Exercise brief.
What lines in the data below mention the string "field"? Copy them out.

>>>

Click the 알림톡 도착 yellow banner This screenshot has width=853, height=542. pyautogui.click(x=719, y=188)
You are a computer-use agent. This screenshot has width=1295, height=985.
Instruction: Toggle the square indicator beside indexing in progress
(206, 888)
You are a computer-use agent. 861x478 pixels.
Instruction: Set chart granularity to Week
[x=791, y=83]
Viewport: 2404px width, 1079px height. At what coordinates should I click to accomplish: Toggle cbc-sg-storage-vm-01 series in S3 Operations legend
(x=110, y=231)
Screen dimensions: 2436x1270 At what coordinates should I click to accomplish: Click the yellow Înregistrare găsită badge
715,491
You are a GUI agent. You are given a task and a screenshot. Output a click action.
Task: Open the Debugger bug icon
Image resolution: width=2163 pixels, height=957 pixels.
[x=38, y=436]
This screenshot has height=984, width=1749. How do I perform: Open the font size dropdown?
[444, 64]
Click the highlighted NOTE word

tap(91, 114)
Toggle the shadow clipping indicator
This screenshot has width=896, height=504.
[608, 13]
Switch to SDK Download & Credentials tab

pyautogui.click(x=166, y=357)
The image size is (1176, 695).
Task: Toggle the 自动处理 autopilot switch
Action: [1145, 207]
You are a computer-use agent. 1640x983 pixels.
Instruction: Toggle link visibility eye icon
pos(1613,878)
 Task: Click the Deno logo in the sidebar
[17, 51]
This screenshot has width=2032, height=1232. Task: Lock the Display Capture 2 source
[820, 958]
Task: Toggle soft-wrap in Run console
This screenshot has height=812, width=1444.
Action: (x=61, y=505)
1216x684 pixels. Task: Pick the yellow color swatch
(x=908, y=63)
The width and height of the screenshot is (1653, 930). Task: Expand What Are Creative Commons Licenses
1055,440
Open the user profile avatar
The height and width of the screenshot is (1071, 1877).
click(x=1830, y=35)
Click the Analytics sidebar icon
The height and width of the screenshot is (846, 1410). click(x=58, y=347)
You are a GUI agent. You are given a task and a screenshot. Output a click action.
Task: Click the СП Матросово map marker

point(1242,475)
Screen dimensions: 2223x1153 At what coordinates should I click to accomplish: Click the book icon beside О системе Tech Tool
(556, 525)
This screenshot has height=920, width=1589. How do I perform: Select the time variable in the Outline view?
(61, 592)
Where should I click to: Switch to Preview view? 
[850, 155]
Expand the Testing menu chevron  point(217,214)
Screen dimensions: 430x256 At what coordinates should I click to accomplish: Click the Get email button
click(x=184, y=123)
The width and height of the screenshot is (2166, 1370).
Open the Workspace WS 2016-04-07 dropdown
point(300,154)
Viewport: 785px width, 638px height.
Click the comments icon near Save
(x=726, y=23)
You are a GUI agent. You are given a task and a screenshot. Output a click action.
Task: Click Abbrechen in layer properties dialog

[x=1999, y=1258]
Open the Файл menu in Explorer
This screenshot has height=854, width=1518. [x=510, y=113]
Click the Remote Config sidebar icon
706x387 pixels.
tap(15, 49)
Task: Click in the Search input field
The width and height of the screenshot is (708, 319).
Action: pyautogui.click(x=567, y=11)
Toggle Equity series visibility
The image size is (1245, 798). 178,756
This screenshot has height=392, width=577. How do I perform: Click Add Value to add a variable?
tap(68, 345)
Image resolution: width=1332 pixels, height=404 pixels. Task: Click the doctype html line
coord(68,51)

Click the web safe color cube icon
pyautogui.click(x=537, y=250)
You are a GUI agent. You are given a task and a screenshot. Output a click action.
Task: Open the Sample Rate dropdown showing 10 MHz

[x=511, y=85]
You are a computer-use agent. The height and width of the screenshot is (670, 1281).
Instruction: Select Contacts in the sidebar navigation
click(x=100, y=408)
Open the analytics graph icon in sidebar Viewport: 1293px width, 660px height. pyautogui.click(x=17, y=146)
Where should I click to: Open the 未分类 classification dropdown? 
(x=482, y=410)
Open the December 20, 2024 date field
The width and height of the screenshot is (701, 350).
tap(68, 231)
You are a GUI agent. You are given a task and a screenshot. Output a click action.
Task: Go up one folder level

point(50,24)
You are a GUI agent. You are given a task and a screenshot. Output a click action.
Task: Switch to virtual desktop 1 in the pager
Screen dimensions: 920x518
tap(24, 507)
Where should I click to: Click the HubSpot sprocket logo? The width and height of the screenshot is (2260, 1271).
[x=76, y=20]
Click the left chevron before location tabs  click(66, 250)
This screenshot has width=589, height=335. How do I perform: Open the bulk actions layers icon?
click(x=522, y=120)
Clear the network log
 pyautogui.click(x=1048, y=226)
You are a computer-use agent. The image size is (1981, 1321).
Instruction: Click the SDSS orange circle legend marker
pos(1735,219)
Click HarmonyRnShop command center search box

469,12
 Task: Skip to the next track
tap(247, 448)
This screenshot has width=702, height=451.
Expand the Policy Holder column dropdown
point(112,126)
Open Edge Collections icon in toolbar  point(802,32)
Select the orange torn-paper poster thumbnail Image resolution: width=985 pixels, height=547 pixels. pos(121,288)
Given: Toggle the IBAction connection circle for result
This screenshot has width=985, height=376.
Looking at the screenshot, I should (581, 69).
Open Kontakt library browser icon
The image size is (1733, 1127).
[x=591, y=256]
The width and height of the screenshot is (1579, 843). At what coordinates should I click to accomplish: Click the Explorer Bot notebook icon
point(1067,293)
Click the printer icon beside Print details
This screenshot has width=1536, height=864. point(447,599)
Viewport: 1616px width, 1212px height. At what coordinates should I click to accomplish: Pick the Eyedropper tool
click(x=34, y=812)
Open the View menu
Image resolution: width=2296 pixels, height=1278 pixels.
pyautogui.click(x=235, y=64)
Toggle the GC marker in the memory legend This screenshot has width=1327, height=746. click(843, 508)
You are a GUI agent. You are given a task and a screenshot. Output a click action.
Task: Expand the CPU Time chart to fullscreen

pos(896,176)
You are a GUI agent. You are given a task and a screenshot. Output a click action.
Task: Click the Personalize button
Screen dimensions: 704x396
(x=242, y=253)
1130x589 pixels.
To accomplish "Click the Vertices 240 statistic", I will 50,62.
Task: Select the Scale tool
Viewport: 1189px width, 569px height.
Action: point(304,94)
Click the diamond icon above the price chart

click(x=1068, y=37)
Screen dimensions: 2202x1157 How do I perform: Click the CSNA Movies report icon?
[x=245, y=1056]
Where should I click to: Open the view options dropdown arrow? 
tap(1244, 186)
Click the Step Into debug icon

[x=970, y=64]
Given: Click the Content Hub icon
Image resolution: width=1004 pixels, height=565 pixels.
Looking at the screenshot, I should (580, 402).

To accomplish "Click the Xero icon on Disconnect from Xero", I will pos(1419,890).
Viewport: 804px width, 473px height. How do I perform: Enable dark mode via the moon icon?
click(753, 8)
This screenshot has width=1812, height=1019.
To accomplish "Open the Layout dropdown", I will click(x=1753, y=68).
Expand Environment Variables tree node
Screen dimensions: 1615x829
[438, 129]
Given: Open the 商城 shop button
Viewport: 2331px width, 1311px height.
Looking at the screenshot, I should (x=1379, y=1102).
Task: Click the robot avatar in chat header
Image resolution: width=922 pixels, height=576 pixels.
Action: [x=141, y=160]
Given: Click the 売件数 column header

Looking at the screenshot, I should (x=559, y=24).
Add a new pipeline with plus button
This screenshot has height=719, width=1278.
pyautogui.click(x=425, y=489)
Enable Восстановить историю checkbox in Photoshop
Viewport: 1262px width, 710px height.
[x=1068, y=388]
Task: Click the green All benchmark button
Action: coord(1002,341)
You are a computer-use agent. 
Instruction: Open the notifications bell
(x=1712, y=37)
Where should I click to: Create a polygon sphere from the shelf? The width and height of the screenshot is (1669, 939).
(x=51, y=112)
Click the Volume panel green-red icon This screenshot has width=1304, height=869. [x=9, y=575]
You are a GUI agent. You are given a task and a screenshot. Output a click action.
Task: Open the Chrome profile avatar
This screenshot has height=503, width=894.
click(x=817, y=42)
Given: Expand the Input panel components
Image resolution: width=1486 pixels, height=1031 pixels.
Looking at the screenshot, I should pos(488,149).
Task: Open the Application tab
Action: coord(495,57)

<<<

Result of the task.
Task: Click in the Search input field
Open the December 20, 2024 date field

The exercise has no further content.